I fear for future opportunities for young people. As cuts and redundancies bite, my concern is that young people will be lost in the mayhem. Many north-west MPs lived through the 1980s and early 1990s, witnessing at first hand the scale and depth of economic devastation that was wrought by Conservative Governments. Towns such as Skelmersdale were decimated, with real unemployment levels at about 50%. Families were left without work, and many are still feeling the effects of those policies today. We are in danger of going back to the future if we are not careful. For all the success of the schemes that I have mentioned and many others in West Lancashire, the ability to bring on board the next generation of workers is increasingly limited. The future jobs fund has been scrapped, which will hinder many social enterprises and voluntary organisations. Apprenticeship opportunities are limited, and the young apprenticeship scheme is disappearing.

In education, the support given to families through the education maintenance allowance is vital. When I talk to young people in my constituency, they tell me that £30 a week is the difference between their going to college or not. We have also seen a reduction in entitlement funding, which is vital for further education colleges, providing support to young learners that help them to be job-prepared or prepared for university. Previously, that group received 114 hours of support. In Skelm college, that has been slashed to 30 hours. It is clear from the few examples that I have highlighted that the opportunity for young people to develop the skills, knowledge and experience to make them job-ready and able to access career opportunities is being choked off, especially for those from deprived backgrounds.

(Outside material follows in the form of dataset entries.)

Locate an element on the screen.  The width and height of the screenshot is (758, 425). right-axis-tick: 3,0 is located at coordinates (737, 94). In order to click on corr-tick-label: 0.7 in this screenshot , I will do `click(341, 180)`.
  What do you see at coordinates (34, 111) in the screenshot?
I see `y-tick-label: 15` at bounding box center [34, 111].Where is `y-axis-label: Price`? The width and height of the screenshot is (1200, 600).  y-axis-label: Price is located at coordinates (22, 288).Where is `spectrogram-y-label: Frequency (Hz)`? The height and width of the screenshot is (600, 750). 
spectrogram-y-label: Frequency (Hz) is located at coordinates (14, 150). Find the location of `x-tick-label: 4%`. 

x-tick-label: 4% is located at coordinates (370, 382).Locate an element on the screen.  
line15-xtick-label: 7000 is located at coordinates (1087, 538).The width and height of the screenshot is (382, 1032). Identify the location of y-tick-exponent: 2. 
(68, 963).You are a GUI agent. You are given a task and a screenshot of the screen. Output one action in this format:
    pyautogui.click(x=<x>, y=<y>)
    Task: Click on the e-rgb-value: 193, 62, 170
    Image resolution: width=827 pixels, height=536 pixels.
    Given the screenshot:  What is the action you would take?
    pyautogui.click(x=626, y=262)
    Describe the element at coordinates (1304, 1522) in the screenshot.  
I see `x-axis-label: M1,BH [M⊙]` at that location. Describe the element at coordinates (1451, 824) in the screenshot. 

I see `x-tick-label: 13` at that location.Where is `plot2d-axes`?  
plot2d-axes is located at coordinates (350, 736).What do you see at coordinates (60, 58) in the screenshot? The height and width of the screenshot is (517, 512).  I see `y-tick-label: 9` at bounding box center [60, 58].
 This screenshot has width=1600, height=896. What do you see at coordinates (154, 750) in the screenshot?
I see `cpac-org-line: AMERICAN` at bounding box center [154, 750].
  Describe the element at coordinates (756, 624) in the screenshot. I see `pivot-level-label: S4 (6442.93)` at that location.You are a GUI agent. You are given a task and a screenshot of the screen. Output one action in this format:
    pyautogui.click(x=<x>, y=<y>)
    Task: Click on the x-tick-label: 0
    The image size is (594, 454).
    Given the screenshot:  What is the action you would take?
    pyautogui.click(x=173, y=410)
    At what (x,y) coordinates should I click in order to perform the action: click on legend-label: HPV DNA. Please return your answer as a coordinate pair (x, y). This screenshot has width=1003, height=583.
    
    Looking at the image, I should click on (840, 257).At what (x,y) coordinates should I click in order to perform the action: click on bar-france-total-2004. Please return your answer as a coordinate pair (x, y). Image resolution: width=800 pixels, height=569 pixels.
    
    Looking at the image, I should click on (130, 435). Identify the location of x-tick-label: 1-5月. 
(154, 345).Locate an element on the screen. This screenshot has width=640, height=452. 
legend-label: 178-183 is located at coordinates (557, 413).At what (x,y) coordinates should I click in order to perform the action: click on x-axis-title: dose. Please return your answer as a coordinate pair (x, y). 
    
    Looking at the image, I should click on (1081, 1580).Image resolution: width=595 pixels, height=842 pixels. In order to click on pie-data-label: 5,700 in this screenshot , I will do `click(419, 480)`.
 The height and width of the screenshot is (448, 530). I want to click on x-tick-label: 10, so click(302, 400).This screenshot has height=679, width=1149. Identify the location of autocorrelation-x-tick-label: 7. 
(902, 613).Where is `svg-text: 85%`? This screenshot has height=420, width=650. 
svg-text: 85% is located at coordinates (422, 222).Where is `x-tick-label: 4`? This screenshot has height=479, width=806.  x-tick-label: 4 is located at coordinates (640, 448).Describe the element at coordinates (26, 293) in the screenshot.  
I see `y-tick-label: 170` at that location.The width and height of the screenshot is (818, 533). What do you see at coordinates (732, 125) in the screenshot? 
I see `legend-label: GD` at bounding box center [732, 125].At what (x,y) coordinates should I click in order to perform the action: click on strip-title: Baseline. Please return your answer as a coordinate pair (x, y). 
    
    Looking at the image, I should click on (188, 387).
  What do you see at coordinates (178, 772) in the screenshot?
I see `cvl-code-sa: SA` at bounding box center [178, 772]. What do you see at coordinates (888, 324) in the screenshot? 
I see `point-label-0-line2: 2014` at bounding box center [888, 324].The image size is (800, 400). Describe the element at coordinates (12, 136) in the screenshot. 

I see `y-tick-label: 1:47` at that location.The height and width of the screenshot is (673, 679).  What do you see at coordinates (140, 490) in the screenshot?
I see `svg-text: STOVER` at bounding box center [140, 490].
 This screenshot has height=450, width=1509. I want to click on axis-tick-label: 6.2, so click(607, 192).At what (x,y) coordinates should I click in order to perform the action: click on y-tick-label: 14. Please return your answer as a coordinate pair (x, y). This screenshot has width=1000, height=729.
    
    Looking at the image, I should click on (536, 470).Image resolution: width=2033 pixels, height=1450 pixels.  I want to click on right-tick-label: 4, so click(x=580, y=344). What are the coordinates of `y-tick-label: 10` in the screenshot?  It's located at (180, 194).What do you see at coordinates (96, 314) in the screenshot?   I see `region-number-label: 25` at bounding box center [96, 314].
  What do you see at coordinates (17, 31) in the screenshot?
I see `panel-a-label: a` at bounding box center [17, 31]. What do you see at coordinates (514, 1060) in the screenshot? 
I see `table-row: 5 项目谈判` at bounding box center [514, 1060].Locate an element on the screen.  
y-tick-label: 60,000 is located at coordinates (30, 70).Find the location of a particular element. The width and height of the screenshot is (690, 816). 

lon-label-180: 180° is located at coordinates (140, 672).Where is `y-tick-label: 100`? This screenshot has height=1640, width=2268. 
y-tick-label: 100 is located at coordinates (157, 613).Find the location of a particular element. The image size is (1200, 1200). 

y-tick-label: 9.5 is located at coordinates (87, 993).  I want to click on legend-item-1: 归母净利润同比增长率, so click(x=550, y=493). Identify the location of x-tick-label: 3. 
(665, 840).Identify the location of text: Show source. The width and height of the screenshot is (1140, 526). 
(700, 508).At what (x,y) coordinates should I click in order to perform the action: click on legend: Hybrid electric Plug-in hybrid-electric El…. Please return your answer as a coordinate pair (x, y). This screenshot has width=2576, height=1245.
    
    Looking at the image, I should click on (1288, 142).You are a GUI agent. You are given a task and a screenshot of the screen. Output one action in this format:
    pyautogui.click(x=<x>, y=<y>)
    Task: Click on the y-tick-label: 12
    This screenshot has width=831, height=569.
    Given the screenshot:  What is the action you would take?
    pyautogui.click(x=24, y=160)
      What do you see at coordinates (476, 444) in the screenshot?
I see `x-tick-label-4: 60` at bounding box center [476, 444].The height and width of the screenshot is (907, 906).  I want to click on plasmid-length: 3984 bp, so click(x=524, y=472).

My message today is that we cannot afford to have another generation of young people thrown on to the scrap heap. We must address two challenges—ensuring that there are career opportunities for the young people of the north-west in the north-west, and ensuring that the pathways of support that will prepare them to take advantage of those opportunities are available. One without the other is of no use at all. I want to see an economy for the communities such as West Lancashire and the north-west that continues to build on the strengths and expertise that we have within the region and that encourage people to remain there. I once again make a plea to the Minister to do what he can to help Skelm college and young people. We cannot and must not forget or write off our young people.